AI accuracy varied widely and was correlated with the amount of training data available for a particular species. Species classes with high volumes of images and a high proportion of high-confidence scores may be sufficiently accurate to warrant removing HITL for the most common classes in a long-tailed distribution in addition to removing empty images.
Fewer training images result in worse outcomes from both methods, but humans are more likely to converge on the correct answers due to context clues and consensus.
Turning over the HITL piece to volunteers can save researchers time while still yielding high-quality labeled image data.
Researchers incorporating AI into pipelines with citizen science should communicate with volunteers about how their efforts benefit the project and about new tasks suited to humans that will lead to more informative data for biodiversity monitoring.
Data accessibility statement
[1] Snapshot Safari trained CNN models:
The object detector and species classifier used for this work are available on GitHub: https://github.com/marco-willi/camera-trap-classifier.
[2] Labeled camera trap data:
Labeled Image Library of Alexandria – Biology and Conservation (LILA-BC) repository contains camera trap datasets from Snapshot Safari camera traps including data collected in Serengeti National Park (Tanzania), Camdeboo National Park, Karoo National Park, Kgalagadi Transfrontier Park, Kruger National Park, and Mountain Zebra National Park (South Africa) and the Enonkishu Conservancy (Kenya). New data is uploaded as classifications are provided by citizen scientists (maintained by Google AI): http://lila.science/datasets.

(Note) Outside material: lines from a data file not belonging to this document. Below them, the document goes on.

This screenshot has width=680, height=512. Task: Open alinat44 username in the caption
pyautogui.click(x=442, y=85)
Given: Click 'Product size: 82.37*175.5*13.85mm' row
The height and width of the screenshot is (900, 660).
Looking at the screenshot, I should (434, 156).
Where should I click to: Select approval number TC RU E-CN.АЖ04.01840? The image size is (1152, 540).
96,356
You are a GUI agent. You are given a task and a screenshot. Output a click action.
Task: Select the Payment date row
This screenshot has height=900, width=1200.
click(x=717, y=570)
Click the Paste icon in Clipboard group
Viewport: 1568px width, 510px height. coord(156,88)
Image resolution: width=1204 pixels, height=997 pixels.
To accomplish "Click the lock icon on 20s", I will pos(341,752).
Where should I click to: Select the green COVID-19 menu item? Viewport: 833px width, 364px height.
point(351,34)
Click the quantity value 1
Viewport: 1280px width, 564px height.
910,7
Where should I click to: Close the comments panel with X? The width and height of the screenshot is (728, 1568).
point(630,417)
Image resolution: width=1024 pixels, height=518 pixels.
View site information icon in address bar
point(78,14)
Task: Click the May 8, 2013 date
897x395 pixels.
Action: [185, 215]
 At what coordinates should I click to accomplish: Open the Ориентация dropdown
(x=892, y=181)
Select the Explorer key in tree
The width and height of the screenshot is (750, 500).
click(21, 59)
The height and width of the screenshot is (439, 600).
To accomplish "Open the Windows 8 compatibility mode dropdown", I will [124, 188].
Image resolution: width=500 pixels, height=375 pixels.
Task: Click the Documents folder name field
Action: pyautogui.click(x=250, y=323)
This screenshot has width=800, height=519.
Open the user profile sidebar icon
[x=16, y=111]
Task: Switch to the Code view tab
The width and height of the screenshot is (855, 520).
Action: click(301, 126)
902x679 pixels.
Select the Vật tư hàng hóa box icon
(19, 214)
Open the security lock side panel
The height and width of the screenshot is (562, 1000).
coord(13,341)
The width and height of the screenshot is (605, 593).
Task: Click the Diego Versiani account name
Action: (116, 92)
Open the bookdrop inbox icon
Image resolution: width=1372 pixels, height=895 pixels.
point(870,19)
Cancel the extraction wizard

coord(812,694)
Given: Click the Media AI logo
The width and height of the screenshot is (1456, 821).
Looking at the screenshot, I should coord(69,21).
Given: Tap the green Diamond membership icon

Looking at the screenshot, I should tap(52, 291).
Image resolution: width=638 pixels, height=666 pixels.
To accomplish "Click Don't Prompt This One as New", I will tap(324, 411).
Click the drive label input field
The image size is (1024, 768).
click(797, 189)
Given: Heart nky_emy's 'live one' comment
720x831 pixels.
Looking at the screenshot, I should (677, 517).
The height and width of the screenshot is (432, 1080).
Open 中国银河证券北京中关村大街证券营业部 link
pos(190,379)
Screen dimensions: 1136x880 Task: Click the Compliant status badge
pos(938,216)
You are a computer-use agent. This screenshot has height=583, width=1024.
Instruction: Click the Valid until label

[3] Previous gold standard dataset for Snapshot Serengeti:
Swanson, Alexandra B. et al. (2016). Data from: Snapshot Serengeti, high-frequency annotated camera trap images of 40 mammalian species in an African savanna [Dataset]. Data Dryad. https://doi.org/10.5061/dryad.5pt92.
Acknowledgements
We thank our collaborators at the Zooniverse and the thousands of citizen scientists who have participated in our research, particularly those who help moderate Snapshot Safari projects. We acknowledge the Minnesota Supercomputing Institute (www.msi.umn.org) for providing resources contributing to data storage and processing. We also thank our partner organizations, many of whom provided funding and promotion for this work: Cincinnati Zoo & Botanical Gardens, Detroit Zoological Society, Living Desert Zoo, Nelson Mandela University, Ruaha Carnivore Project, Seneca Park Zoo, Singita Grumeti Fund, South African National Biodiversity Institution, South African National Parks, University of Wyoming, and Zoo Miami.
Funding Information
This work was supported by AZA’s Saving Animals from Extinction, Disney’s “Protect the Pride,” Microsoft’s “AI for Earth,” National Geographic Explorer grants, U.S. National Science Foundation grants: PRFB #1810586: IIS #1619177: OAC #1835530, National Aeronautics and Space Administration grant award #80 NSSC20M0057, and the National Research Foundation of South Africa. South African research permits were provided by South African National Parks PACC1403.
Competing Interests
The authors have no competing interests to declare.
Author Contributions
S. Huebner led the preparation of this manuscript. M. Palmer classified the Serengeti gold standard sample and provided support on manuscript writing. C. Packer provided input on analyses and structure. All other contributions shared equally.